## [Article]
How I Used Truth - Lesson 1 - Annotation 4

What causes us to lose the consciousness of our spiritual identity?

4. Giving our attention to the external, or to outer experiences of life, to the exclusion of the inner or spiritual realities, causes us to lose the consciousness of our spiritual identity.

Consciousness means the states of mind on any subject, which have been built up through both thinking and feeling. Thus we build a negative state of consciousness about a person or a situation if our thinking and feeling activities are not based on that which is essentially true. We build a positive state of consciousness when we are centered in the Truth.

If we come to a place in life where we seem to "lose the consciousness of our spiritual identity" it is because somehow we have not based our thinking and feeling on the true pattern of our innate divinity. Sometimes we have forgotten our Divine Parent, our source of life, like the child, taken from his real parents, forgets all about them. By letting our consciousness go into the "far country" of the external, we have let consciousness of our spiritual nature. The text reads on page 19:

"We get our eyes fixed on the circumference, or external of our being, We lose consciousness of the indwelling, ever active, unchanging God at the center" (How I Used Truth 19).

As self-conscious beings we have the right of choice. When we seem to have lost awareness of our divinity, it is because we have not chosen to turn consciously to the source of our being — "the indwelling, ever active, unchanging God" — in prayer. The soul literally "starves" for the "living bread." This spiritual food is in the form of ideas, or inspiration, that the soul must have for its unfoldment. If legitimate "soul food" is not forthcoming, then there will be a search in the outer or external for fulfillment of the needs of the mind, of the body, of the family. When the attention (thinking and feeling) is thus diverted to externals at the expense of inner realities, we are apt to become absorbed in the outer. We give our whole thought, interest, attention to supplying food, clothing, housing for the body; educating and entertaining the mind, providing for the needs of loved ones. If our attention is turned exclusively to these pursuits, then there is little consciousness of ourselves as spiritual beings, or of God as the source from which all the needed good comes forth. Too often, in such cases, God seems afar off, only a theory or a religious tenet.

Text and element-pointing rows:
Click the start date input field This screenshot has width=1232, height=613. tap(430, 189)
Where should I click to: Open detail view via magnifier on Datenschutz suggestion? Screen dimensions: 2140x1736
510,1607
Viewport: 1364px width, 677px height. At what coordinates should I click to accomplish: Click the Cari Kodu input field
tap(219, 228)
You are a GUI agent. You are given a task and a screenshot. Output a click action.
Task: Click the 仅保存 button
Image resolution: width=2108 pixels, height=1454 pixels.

## [What to work on]
A – List the words that describe God in the quotation from page 19 of the annotation.
B – Put the lines of the rows, from the line with "Where should I" up to and including the last line of the rows, into a Markdown table with a column Number for the row number and a column Entry for the line, leaving out blank lines.

## [Responses to the exercise]
A – indwelling; ever active; unchanging

B –
| Number | Entry |
|---|---|
| 1 | Where should I click to: Open detail view via magnifier on Datenschutz suggestion? Screen dimensions: 2140x1736 |
| 2 | 510,1607 |
| 3 | Viewport: 1364px width, 677px height. At what coordinates should I click to accomplish: Click the Cari Kodu input field |
| 4 | tap(219, 228) |
| 5 | You are a GUI agent. You are given a task and a screenshot. Output a click action. |
| 6 | Task: Click the 仅保存 button |
| 7 | Image resolution: width=2108 pixels, height=1454 pixels. |